#### Task requirements
Extract the lines of every record below and reproduce them verbatim, omitting the pictures.

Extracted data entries

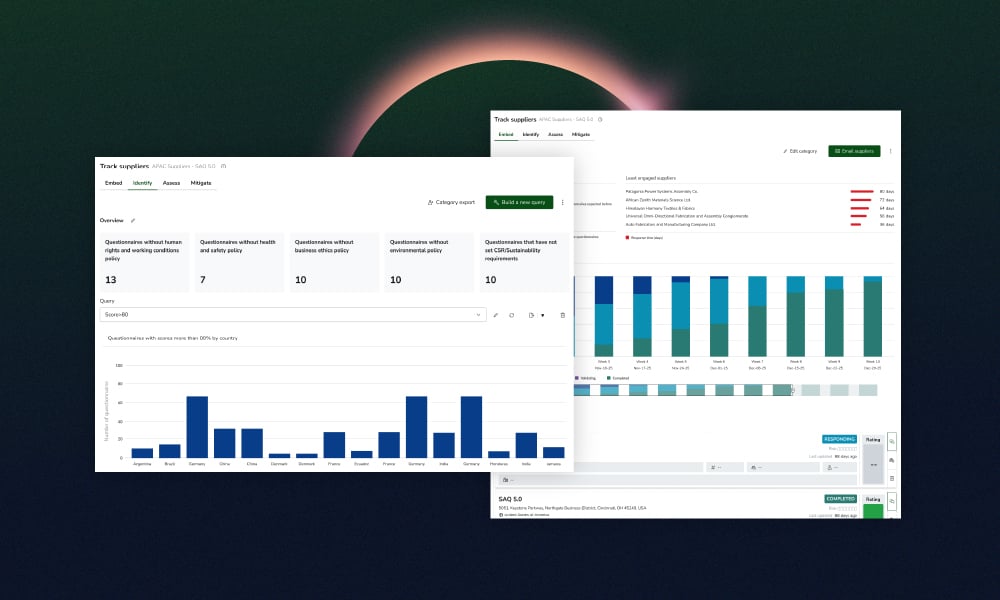Open the three-dot menu beside Build a new query

[x=563, y=200]
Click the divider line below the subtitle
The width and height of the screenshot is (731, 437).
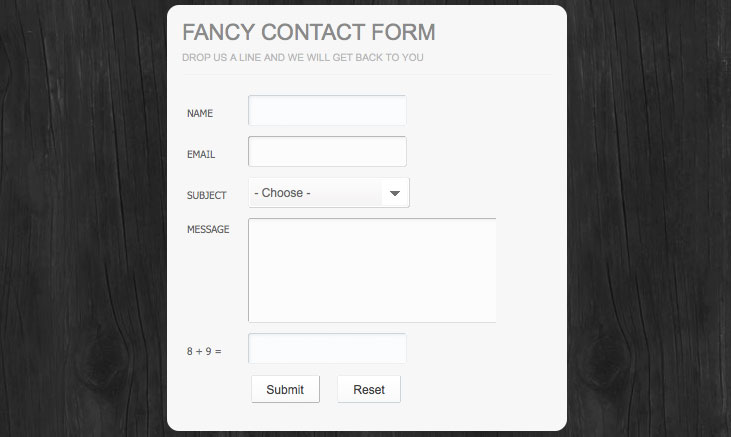coord(367,74)
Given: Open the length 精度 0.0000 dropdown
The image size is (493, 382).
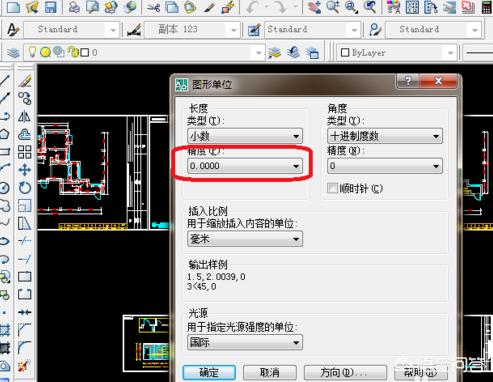Looking at the screenshot, I should point(245,166).
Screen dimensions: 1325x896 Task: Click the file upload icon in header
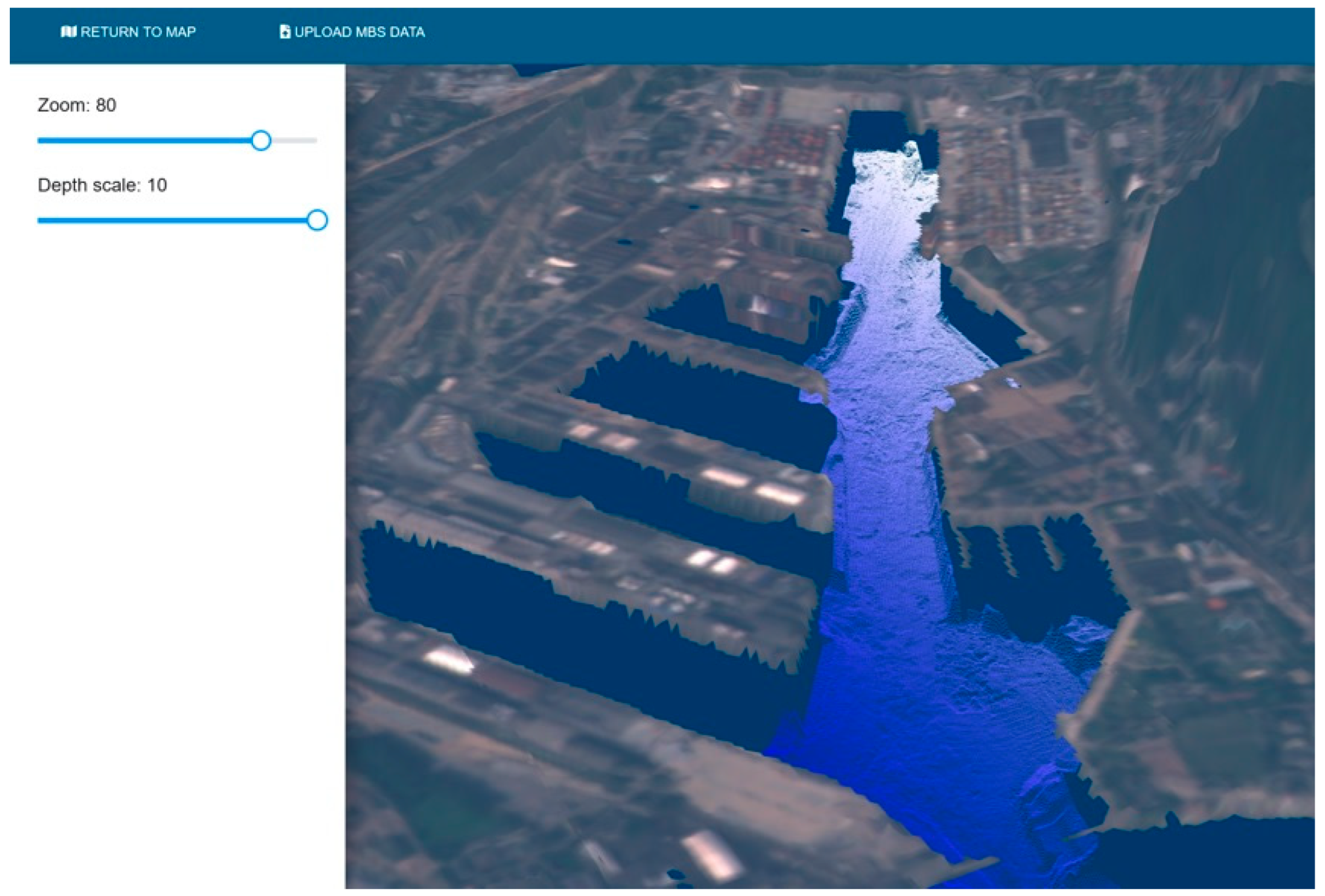(285, 32)
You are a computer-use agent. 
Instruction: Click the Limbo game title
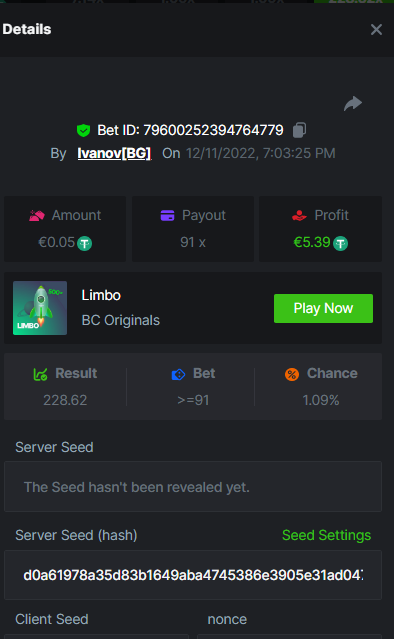(x=101, y=295)
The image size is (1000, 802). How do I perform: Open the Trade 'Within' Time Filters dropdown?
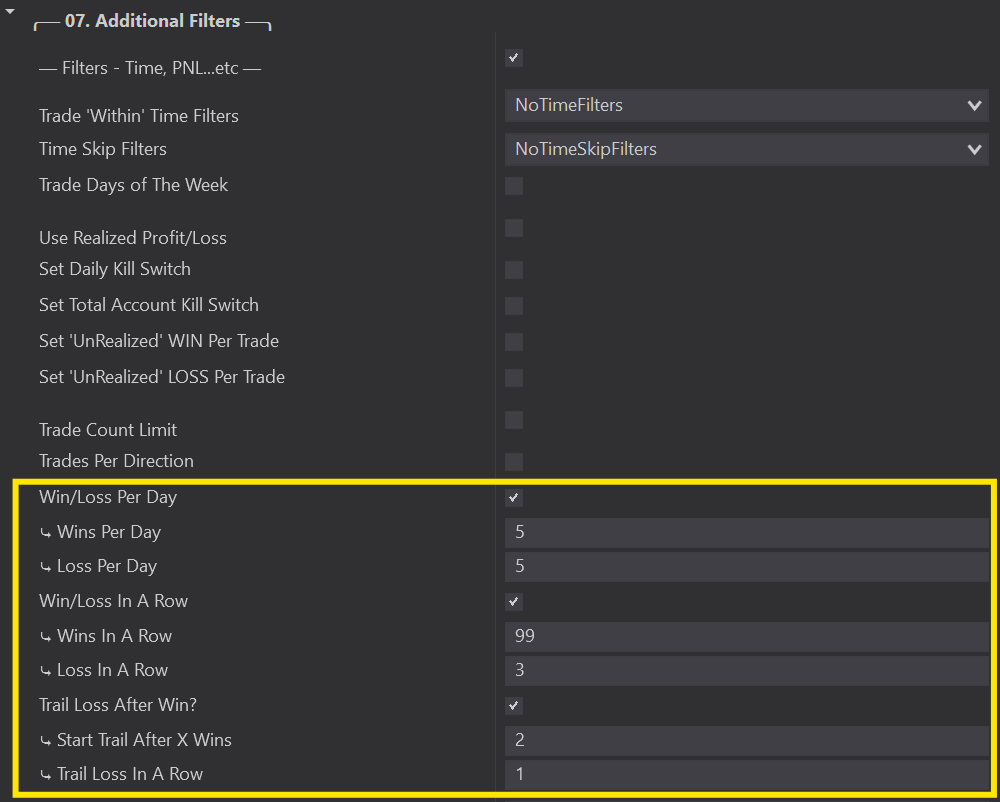pos(746,105)
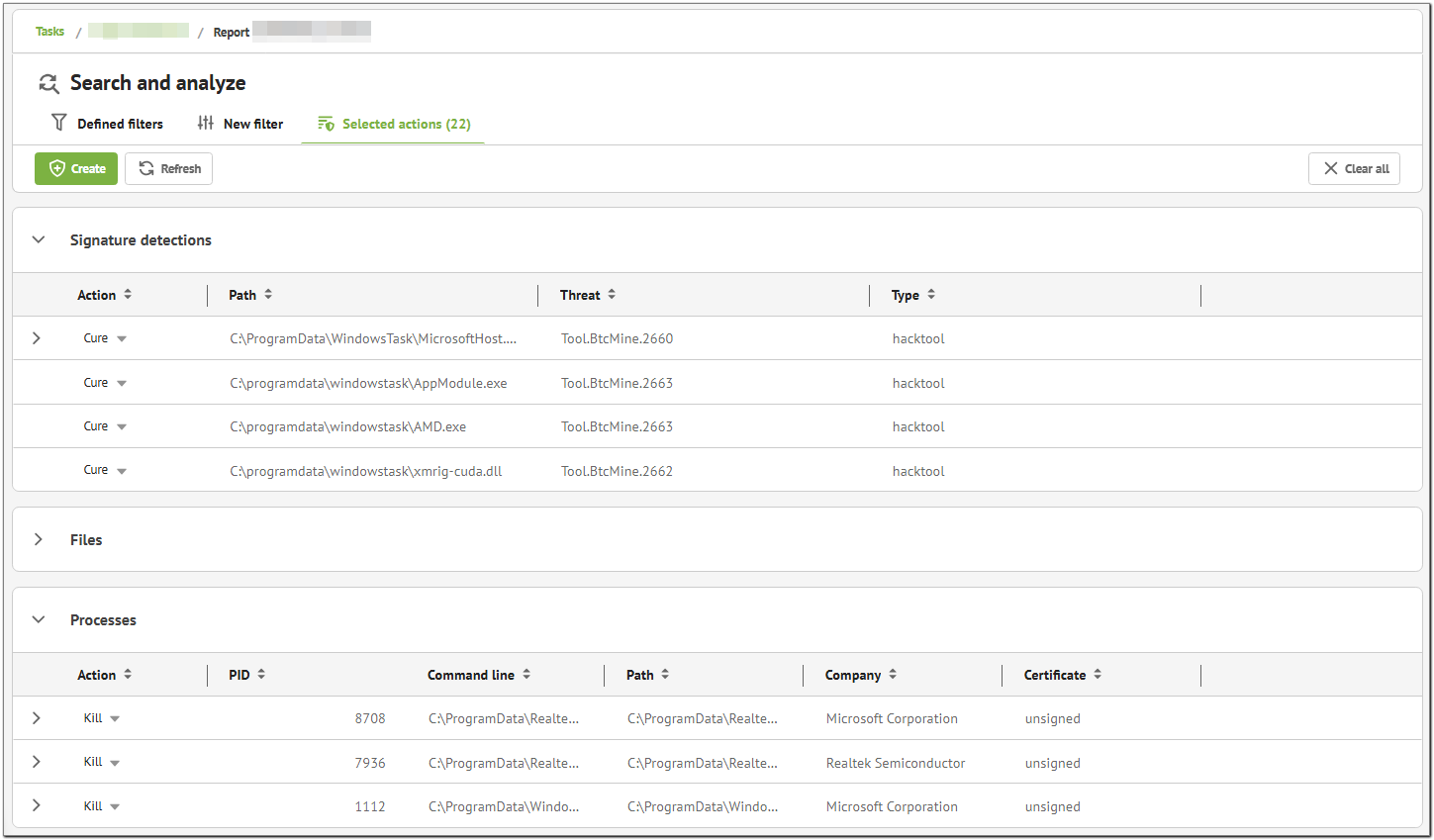
Task: Click the sliders icon beside New filter
Action: coord(206,123)
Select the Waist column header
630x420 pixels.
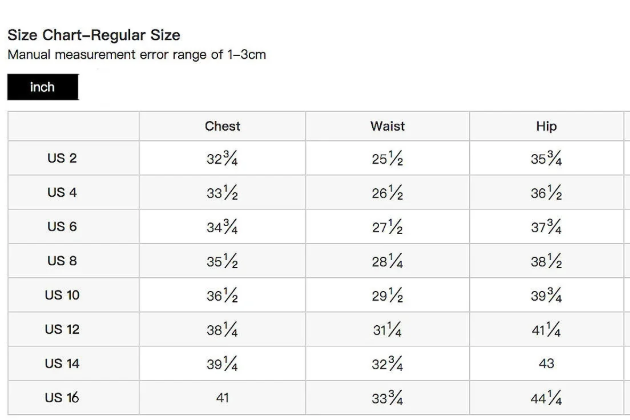coord(387,126)
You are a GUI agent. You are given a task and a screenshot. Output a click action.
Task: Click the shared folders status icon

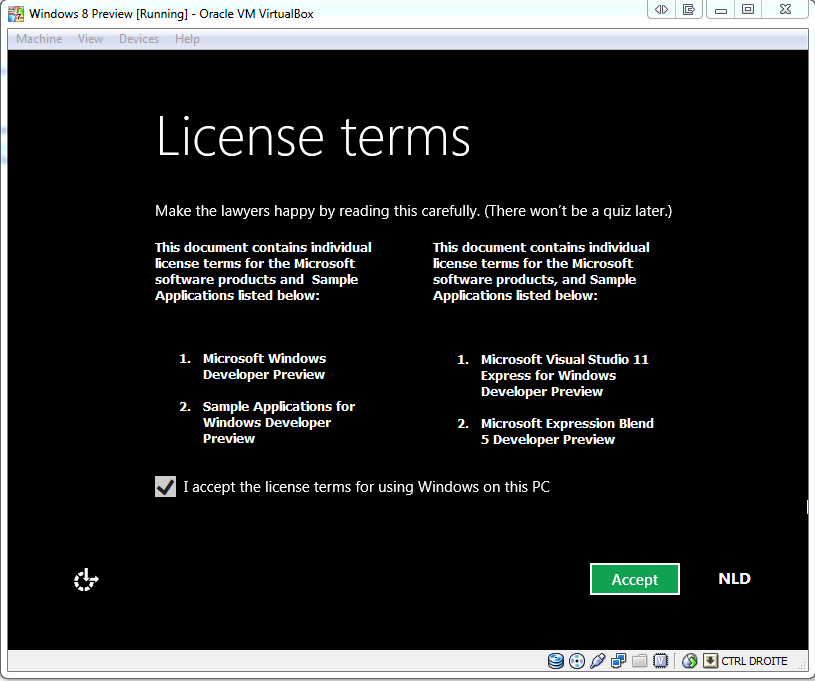click(640, 661)
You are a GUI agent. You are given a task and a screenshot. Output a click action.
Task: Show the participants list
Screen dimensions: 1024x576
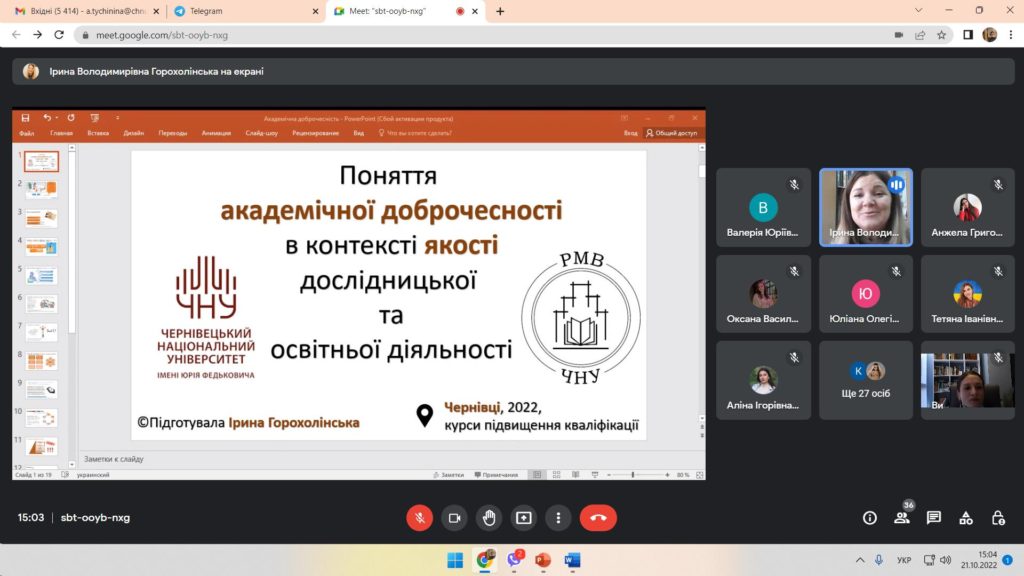tap(902, 518)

#### Result of the task
Open the three-dot menu beside Build a new query

[x=563, y=200]
Click the divider line below the subtitle
The width and height of the screenshot is (731, 437).
coord(367,74)
Given: Open the length 精度 0.0000 dropdown
The image size is (493, 382).
Looking at the screenshot, I should point(245,166).
Screen dimensions: 1325x896 Task: Click the file upload icon in header
(285, 32)
You are a computer-use agent. 
Instruction: Click the Limbo game title
(x=101, y=295)
The image size is (1000, 802). How do I perform: Open the Trade 'Within' Time Filters dropdown?
pos(746,105)
Task: Click the sliders icon beside New filter
Action: coord(206,123)
Select the Waist column header
630x420 pixels.
coord(387,126)
You are a GUI agent. You are given a task and a screenshot. Output a click action.
Task: Click the shared folders status icon

click(640, 661)
You are a GUI agent. You are given a task and a screenshot. Output a click action.
Task: Show the participants list
Screen dimensions: 1024x576
tap(902, 518)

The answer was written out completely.